+++ DATA SHOWN +++

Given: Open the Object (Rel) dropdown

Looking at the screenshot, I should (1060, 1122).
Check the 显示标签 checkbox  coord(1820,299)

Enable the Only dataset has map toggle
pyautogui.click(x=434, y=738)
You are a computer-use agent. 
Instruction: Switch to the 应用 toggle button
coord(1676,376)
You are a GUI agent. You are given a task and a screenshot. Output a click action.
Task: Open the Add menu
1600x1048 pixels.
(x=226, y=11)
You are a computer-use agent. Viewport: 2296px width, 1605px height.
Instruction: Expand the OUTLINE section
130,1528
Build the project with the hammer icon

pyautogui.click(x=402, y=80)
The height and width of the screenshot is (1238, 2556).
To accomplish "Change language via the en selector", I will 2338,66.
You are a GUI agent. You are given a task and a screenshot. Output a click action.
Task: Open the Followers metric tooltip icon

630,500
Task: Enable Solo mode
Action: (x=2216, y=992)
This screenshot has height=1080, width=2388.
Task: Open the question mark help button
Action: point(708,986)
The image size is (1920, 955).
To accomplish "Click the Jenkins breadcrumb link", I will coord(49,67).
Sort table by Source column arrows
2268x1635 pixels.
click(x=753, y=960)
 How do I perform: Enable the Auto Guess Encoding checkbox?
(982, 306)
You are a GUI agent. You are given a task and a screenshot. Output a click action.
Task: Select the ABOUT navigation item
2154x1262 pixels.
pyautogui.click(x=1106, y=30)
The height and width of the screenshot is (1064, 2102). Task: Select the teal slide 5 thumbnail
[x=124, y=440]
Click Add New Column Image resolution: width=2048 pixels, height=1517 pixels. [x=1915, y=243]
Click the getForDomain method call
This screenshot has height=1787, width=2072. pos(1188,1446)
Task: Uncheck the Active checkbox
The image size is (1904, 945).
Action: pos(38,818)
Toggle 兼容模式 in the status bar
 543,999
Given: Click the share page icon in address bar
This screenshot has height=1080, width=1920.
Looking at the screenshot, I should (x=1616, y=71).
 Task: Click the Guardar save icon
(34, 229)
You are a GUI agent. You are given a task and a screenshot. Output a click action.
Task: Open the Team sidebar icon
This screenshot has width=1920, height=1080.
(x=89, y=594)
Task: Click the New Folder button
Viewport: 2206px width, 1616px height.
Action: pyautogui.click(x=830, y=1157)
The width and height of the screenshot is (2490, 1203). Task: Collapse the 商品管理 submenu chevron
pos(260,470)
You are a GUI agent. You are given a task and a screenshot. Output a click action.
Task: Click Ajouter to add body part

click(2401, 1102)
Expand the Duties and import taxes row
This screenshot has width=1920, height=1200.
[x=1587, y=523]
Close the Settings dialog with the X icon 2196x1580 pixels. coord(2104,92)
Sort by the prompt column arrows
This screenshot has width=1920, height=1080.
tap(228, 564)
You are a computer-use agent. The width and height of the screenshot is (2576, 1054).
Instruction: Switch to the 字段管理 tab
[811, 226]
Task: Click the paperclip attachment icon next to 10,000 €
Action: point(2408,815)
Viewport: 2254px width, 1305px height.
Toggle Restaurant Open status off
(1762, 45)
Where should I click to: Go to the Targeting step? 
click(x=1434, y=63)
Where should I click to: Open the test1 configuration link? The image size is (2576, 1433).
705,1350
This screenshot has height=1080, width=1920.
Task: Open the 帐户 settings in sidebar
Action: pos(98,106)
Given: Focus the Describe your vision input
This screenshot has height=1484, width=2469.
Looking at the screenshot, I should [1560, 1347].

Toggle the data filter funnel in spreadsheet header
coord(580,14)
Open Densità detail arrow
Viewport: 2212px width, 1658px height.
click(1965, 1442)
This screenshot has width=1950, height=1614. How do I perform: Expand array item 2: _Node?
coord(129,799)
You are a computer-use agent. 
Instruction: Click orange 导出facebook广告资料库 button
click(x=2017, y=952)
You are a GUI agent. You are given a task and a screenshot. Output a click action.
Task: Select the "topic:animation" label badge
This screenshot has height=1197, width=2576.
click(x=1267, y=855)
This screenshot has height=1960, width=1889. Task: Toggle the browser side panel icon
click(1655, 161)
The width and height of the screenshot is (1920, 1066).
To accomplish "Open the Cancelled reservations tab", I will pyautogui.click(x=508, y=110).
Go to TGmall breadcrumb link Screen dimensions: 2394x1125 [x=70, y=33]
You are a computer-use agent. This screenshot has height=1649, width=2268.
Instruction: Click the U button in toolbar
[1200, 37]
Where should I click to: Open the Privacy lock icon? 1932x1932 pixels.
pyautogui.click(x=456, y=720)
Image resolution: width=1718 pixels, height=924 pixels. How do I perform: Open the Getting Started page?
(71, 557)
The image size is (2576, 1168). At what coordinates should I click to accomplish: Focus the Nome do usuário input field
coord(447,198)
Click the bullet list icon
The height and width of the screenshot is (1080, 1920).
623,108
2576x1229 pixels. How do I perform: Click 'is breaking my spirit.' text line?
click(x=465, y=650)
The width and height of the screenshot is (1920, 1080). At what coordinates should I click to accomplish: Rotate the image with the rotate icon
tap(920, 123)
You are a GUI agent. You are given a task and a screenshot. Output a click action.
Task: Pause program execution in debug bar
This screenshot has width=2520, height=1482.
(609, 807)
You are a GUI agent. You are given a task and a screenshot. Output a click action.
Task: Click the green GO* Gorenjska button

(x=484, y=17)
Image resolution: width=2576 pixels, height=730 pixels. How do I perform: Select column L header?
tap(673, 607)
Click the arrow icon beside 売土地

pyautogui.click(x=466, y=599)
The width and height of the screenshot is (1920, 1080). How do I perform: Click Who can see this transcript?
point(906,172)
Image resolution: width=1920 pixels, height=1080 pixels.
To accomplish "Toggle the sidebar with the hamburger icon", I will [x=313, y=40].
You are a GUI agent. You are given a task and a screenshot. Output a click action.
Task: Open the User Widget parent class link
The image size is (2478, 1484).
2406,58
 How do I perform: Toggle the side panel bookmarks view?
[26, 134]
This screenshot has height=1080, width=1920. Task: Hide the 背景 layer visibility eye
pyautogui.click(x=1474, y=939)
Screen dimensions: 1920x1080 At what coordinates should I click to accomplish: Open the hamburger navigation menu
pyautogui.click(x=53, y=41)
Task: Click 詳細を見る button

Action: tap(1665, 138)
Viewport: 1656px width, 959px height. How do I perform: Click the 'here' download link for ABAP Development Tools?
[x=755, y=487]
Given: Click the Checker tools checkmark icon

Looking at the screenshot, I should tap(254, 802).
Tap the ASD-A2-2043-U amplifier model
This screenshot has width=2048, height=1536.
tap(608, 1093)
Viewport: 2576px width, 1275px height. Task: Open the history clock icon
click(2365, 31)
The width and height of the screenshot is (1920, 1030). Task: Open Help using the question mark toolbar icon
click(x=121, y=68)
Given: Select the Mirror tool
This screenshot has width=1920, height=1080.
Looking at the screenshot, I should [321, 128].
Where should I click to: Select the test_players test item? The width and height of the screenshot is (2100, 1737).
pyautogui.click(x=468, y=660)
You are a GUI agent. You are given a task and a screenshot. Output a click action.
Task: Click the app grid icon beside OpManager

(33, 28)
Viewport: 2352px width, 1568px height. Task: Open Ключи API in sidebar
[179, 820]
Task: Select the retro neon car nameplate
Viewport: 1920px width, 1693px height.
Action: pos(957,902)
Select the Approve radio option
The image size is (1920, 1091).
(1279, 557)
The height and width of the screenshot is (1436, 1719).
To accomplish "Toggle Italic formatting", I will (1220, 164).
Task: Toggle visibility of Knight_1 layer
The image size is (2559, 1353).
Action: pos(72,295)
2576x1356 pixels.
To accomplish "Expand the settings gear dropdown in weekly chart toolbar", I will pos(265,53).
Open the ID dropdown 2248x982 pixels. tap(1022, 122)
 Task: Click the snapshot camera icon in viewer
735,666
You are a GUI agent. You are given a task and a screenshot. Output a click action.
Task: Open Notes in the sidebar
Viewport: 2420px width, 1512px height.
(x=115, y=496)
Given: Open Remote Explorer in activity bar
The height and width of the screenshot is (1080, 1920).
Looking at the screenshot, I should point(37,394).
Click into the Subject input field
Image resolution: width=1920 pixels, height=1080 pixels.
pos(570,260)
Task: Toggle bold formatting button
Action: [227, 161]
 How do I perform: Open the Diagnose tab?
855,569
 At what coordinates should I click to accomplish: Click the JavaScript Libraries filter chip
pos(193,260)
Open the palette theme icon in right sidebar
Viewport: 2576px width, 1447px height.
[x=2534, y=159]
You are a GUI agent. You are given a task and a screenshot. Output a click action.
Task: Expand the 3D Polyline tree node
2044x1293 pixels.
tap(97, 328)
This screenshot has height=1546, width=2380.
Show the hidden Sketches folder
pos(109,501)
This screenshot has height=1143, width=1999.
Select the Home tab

+++

● **EXERCISE DESCRIPTION**
From the entries above, give again exactly the lines running from the line with "Task: Open the Add menu" to the line with "The image size is (1920, 955)."; include both of those lines.

● **SOLVED PROBLEM**
Task: Open the Add menu
1600x1048 pixels.
(x=226, y=11)
You are a computer-use agent. Viewport: 2296px width, 1605px height.
Instruction: Expand the OUTLINE section
130,1528
Build the project with the hammer icon

pyautogui.click(x=402, y=80)
The height and width of the screenshot is (1238, 2556).
To accomplish "Change language via the en selector", I will 2338,66.
You are a GUI agent. You are given a task and a screenshot. Output a click action.
Task: Open the Followers metric tooltip icon

630,500
Task: Enable Solo mode
Action: (x=2216, y=992)
This screenshot has height=1080, width=2388.
Task: Open the question mark help button
Action: point(708,986)
The image size is (1920, 955).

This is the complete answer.